-- Exercise aim --
Exact reproduction required: the lines below from the line with "Given: Click the yellow curve peak at hour 17" to the line with "Open the notifications", both ends included, and no others.

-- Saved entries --
▬▬▬▬▬▬

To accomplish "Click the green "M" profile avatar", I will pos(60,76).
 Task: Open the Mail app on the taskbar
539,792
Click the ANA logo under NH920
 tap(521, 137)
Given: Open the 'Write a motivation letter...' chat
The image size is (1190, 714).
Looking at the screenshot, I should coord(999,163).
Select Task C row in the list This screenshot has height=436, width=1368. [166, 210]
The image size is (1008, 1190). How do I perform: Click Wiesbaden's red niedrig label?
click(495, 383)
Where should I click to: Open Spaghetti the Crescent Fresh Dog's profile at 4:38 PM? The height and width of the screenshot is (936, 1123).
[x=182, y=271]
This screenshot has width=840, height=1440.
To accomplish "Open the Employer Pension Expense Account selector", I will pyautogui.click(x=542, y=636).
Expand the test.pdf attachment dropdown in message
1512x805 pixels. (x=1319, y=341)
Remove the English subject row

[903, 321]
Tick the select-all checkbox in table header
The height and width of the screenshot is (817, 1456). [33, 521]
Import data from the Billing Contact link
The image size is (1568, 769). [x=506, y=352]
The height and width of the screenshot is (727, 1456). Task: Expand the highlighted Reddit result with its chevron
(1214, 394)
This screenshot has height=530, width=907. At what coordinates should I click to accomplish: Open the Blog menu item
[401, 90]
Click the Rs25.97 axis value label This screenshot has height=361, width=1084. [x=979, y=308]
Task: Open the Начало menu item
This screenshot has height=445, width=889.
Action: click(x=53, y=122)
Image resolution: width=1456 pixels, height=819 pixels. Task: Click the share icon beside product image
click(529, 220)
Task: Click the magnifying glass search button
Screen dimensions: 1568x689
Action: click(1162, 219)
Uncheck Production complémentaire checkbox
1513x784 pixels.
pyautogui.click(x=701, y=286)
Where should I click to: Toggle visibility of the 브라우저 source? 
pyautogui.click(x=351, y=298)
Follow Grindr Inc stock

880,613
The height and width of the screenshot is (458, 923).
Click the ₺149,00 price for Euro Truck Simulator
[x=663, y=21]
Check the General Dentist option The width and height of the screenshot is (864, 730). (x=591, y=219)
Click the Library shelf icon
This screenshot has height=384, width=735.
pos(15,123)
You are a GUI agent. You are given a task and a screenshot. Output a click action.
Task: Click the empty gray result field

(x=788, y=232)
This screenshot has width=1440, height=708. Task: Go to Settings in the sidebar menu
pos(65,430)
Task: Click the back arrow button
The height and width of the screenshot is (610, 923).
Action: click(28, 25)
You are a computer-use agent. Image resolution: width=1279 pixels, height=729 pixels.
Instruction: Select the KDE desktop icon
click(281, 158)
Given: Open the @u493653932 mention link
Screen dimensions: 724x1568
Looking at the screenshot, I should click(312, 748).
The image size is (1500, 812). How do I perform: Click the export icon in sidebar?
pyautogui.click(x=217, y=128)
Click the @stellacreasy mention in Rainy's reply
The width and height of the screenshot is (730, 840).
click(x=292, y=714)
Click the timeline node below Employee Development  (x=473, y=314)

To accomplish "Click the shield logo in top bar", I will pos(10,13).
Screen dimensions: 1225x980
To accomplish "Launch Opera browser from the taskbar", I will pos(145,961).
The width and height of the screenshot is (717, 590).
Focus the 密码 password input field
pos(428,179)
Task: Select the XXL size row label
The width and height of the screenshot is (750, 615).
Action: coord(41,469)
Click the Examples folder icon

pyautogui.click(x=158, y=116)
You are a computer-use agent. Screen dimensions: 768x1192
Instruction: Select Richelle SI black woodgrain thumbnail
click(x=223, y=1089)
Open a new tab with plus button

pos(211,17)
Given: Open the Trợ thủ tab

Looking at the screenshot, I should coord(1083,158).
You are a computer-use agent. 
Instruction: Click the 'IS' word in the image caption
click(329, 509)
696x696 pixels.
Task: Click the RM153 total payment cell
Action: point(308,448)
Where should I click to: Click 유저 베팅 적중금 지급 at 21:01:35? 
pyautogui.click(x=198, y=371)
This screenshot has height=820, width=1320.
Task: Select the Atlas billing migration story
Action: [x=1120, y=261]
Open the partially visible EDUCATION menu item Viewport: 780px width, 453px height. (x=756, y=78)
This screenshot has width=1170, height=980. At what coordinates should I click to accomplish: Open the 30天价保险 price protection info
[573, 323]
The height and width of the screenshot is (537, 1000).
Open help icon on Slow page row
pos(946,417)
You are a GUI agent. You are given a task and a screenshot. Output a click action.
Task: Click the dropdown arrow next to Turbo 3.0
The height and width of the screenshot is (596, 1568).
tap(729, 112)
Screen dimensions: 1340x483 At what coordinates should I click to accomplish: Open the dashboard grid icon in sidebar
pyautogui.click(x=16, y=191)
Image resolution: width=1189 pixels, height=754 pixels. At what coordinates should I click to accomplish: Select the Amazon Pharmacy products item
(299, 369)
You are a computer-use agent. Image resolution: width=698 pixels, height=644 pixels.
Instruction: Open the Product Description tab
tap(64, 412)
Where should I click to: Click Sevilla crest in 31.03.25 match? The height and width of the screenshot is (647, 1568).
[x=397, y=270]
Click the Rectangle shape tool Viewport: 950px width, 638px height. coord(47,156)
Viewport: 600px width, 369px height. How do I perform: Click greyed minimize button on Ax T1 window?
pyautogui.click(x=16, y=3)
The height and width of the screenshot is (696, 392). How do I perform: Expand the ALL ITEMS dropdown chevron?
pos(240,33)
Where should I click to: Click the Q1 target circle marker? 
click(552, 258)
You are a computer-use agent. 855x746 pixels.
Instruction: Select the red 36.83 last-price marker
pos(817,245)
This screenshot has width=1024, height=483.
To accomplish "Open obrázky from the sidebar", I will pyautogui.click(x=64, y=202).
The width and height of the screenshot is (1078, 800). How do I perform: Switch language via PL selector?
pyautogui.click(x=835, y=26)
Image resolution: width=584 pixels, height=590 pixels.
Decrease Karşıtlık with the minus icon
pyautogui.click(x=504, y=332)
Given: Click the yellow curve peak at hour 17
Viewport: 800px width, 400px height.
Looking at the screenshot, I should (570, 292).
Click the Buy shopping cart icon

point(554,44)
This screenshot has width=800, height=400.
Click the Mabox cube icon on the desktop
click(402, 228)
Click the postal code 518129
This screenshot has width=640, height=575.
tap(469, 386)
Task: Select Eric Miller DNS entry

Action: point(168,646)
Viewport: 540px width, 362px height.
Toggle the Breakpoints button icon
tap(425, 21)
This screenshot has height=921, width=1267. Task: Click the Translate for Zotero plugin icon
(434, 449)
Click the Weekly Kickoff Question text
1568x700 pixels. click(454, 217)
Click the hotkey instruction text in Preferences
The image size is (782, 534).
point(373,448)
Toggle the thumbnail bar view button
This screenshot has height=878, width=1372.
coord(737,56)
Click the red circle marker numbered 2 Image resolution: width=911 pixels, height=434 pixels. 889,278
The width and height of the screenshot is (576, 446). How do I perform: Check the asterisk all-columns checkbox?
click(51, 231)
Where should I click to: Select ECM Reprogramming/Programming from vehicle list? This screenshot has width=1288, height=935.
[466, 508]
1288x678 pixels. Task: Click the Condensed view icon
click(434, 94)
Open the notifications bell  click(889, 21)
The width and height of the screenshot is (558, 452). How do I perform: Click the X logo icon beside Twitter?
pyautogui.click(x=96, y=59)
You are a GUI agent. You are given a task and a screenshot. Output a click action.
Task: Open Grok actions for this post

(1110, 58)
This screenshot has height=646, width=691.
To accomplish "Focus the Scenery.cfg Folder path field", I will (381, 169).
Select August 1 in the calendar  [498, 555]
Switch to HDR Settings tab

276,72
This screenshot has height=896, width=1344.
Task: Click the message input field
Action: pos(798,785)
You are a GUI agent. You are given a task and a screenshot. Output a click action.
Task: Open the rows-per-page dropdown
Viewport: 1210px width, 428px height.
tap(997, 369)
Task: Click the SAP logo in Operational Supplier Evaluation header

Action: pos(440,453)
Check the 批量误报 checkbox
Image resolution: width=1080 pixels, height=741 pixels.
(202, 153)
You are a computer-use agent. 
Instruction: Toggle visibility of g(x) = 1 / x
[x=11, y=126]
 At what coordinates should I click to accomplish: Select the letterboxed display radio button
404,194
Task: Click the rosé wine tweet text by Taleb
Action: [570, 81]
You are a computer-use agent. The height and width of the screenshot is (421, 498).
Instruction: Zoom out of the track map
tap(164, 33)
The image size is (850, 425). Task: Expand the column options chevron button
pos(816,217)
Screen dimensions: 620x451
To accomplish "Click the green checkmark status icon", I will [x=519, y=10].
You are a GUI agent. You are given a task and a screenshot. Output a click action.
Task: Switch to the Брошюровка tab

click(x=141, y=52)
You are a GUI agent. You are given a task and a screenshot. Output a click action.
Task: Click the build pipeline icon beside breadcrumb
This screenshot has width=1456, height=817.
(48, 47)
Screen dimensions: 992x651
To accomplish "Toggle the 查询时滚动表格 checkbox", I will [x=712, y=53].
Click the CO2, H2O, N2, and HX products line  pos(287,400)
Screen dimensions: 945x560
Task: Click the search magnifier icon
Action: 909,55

▬▬▬▬▬▬

-- Answer space --
Given: Click the yellow curve peak at hour 17
Viewport: 800px width, 400px height.
Looking at the screenshot, I should (570, 292).
Click the Buy shopping cart icon

point(554,44)
This screenshot has width=800, height=400.
Click the Mabox cube icon on the desktop
click(402, 228)
Click the postal code 518129
This screenshot has width=640, height=575.
tap(469, 386)
Task: Select Eric Miller DNS entry

Action: point(168,646)
Viewport: 540px width, 362px height.
Toggle the Breakpoints button icon
tap(425, 21)
This screenshot has height=921, width=1267. Task: Click the Translate for Zotero plugin icon
(434, 449)
Click the Weekly Kickoff Question text
1568x700 pixels. click(454, 217)
Click the hotkey instruction text in Preferences
The image size is (782, 534).
point(373,448)
Toggle the thumbnail bar view button
This screenshot has height=878, width=1372.
coord(737,56)
Click the red circle marker numbered 2 Image resolution: width=911 pixels, height=434 pixels. 889,278
The width and height of the screenshot is (576, 446). How do I perform: Check the asterisk all-columns checkbox?
click(51, 231)
Where should I click to: Select ECM Reprogramming/Programming from vehicle list? This screenshot has width=1288, height=935.
[466, 508]
1288x678 pixels. Task: Click the Condensed view icon
click(434, 94)
Open the notifications bell  click(889, 21)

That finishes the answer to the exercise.